After a closer look, I must concede your point. A match is fair when terminating is restricted to when both players have started an equal number of games. Various combinations of a, b and d ensure this (e.g. a=1, b=1 or 2, d even; c is immaterial). — Quondum^☏ 13:47, 3 June 2012 (UTC)

"a=1, b=1 or 2, d even; c is immaterial" looks good! Do you think there are any other fair possibilities? 86.148.154.177 (talk) 22:00, 3 June 2012 (UTC)

Just to be clear, d being even does not guarantee that the number of games played is even (for example, a tennis set can end 6-1 or 6-3) and obviously if the number of games played is odd then one player must have started more than the other. However, if d is even and the number of games played is odd, then the winning margin must be odd and hence greater than d and so playing one extra game couldn't affect the result. So I agree than Quondom's examples are fair. 60.234.242.206 (talk) 00:33, 4 June 2012 (UTC)

(edit conflict with previous message) I do not understand "A match is fair when terminating is restricted to when both players have started an equal number of games." Take the case a = 1, b = 1, c = 6, d = 2. If player A wins the first 6 games then player A wins. If player B wins the first game, and player A wins the next 6 games then player A wins. However your statement is interpreted, whether referring to number of starts prior to or including the terminating game, I don't see how it can be true in both those cases. Possibly I am misunderstanding something. 86.148.154.177 (talk) 00:40, 4 June 2012 (UTC)

I seem to be guilty of extrapolating from simple cases. If termination is restricted to when an equal number of games (including the terminating game) are started by each, the game is fair (though I do not imply that this is a requirement). My assertion about which values ensure this is not true (including about c), as pointed out. I'd have to make a more detailed analysis to determine fairness in the case of c>2, the other values being kept as for tennis.

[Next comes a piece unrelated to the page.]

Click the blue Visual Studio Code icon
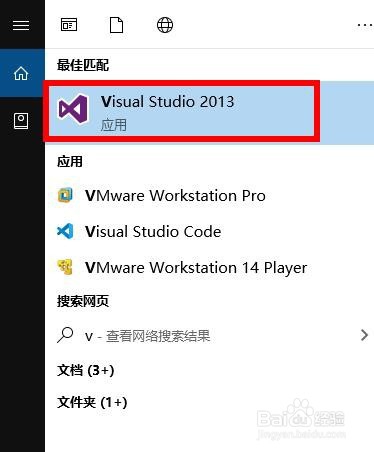The image size is (374, 452). (65, 231)
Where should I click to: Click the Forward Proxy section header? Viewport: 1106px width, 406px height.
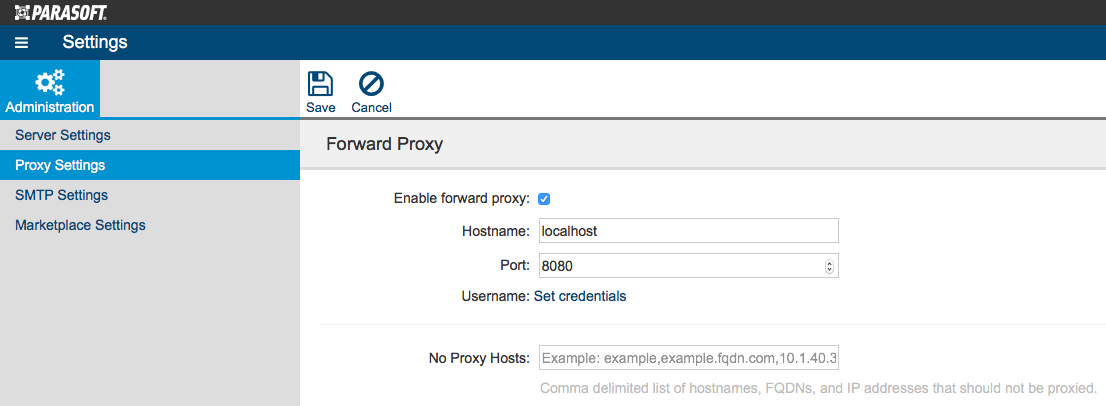click(384, 144)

I'll give what I find later. — Quondum^☏ 08:16, 4 June 2012 (UTC)

I previously knocked up a small program that ran simulations, but it took ages and still didn't deliver accurate enough answers to be conclusive. I have now (or so I thought) figured out a recursive way to quickly calculate the probabilities to good accuracy (13 or 14 decimal places). The "a=1, b=1 or 2, d even; c anything" cases come out to 0.5 as expected, but I am getting some odd-looking results with a = 2, b = 4, c = any, d = 9, where, for all values of p that I've tried, the probability of player A winning comes out very close to 0.5 but not quite (e.g. 0.500003372970541 for p = 0.7). I assumed at first that this was loss of precision or numerical artefact, yet all the other checks I have done seem to suggest that the answer should be correct to 13 or 14 d.p. It is a bit of a puzzle at the moment as to whether this case should be exactly 0.5 or not. Possibly I have messed up in some way that I can't spot at the moment. Anyway, any insight into what the theoretical answer for that case should be would be interesting, as well as the general question. Working it out analytically is beyond my capability, I think. 86.181.201.159 (talk) 14:12, 4 June 2012 (UTC)

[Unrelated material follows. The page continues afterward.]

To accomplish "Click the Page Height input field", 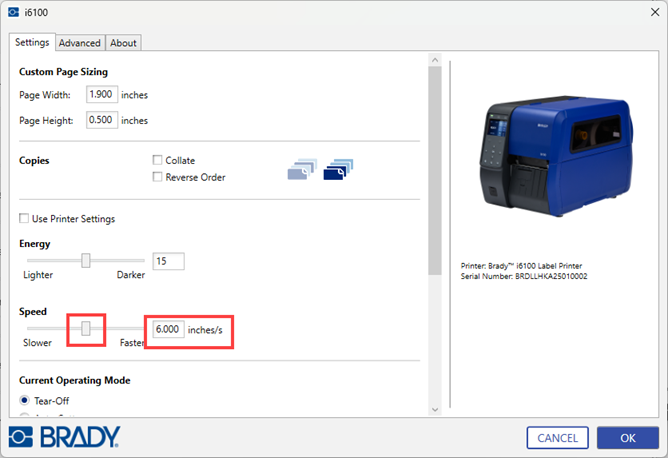I will [102, 120].
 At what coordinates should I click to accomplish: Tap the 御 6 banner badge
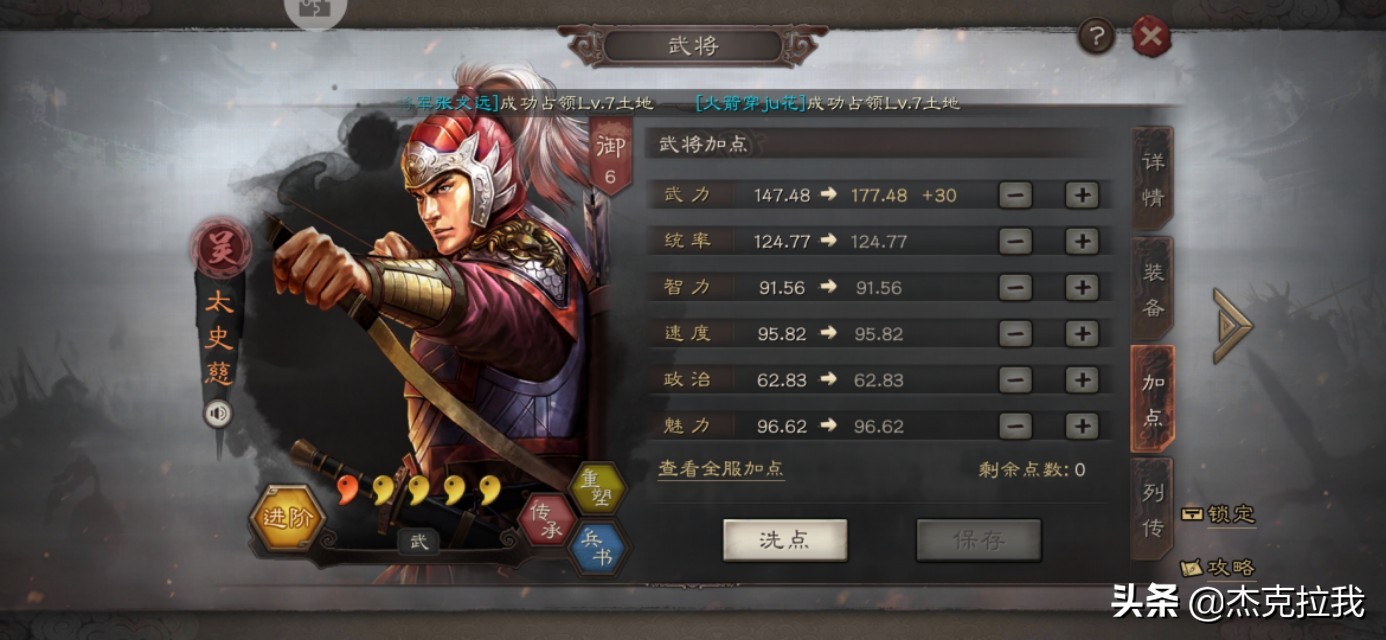coord(611,157)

(ec) I was utterly gobsmacked by my results. For simplicity, define a variable x ranging from −1 to +1, with p=(1+x)/2 (an even function of x for a score's probability is unbiased as the reversed score will have an identical probability).

For a=1, b=1, c=3, d=2, probabilities are 3-0:(1+x−x²−x³)/8, 3-1:(3−2x+2x³−3x⁴)/16, A wins from 2-2:(3+2x²+3x⁴)/16, hence total A:1/2 (fair)

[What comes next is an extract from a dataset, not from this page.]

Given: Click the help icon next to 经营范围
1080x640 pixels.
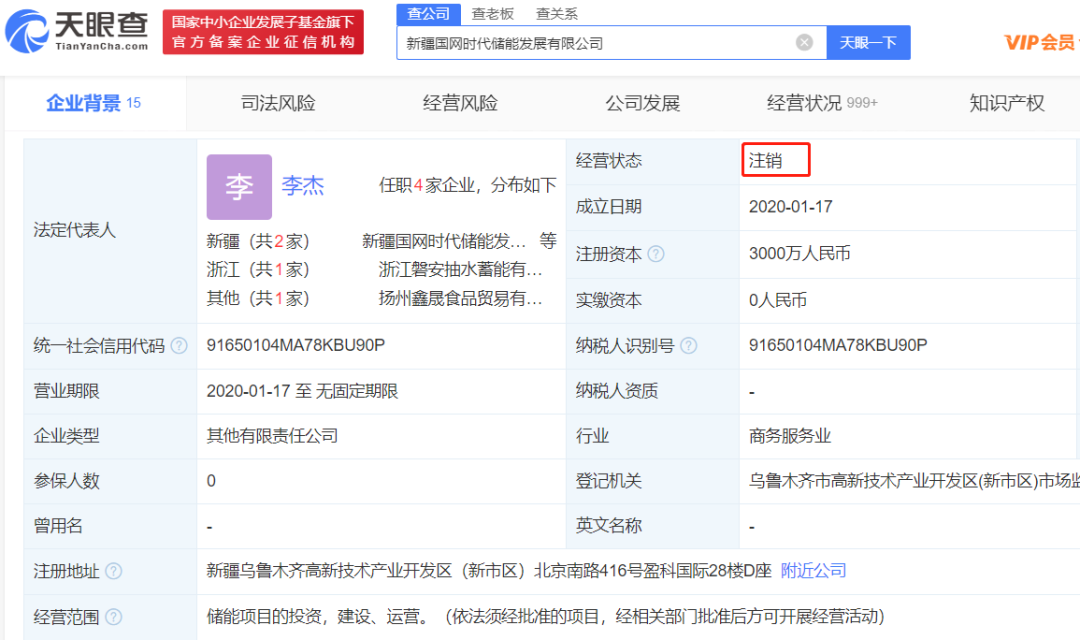Looking at the screenshot, I should pyautogui.click(x=114, y=617).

Note that probalities for B are as above with x changed in sign (and scores reversed)), so 3-0 and 0-3 do not have the same probability (assuming p>1/2, A will win 3-0 more often than B will win 0-3), but this is exactly balanced by B winning more often 1-3 against A's 3-1.

For a=1, b=1, c=4, d=2, we get similar results for p>1/2, with more 4-1 wins by A than 1-4 wins by B, again exactly balanced by B's 2-4 wins against A's 4-2 wins.

I have to admit that I find this behaviour highly counterintuitive (so much for my intuition). I wouldn't know how to generalize this short of doing the math for each set of parameter values, which I would write a program to do as it is pretty tedious.

An analytic result may be possible if it turns out that "adjacent" scores exhibit this balancing property. — Quondum^☏ 14:27, 4 June 2012 (UTC)

I've looked at simple cases with odd d (d=1 and d=3, and a=b=1), and it looks pretty sure that these are unfair, looked at analytically – and I expect your sims will corroborate this. I suspect that your use of large d merely brings the "unfairness" of unfair cases down. Do you have an application that makes a fair amount of effort worthwhile, or is this for general interest? — Quondum^☏ 16:54, 4 June 2012 (UTC)

Can one zero be larger than another?

As there are larger and smaller infinities, can there be said to be larger and smaller zeroes? - is a set of no cats smaller than a set of no elephants? If I subtract the set of no women from the set of all humans, do I get half-zero as the result...? Adambrowne666 (talk) 06:17, 3 June 2012 (UTC)

The concept of "zero" is derived from the concept of "addition". If the zero is supposed to be a two-sided identity for a certain binary operation your call "addition", then the zero is unique. It does not matter what "addition" is, it may be a set union in your example. It is the property of identity (a.k.a. neutral element) which is crucial. Incnis Mrsi (talk) 08:54, 3 June 2012 (UTC)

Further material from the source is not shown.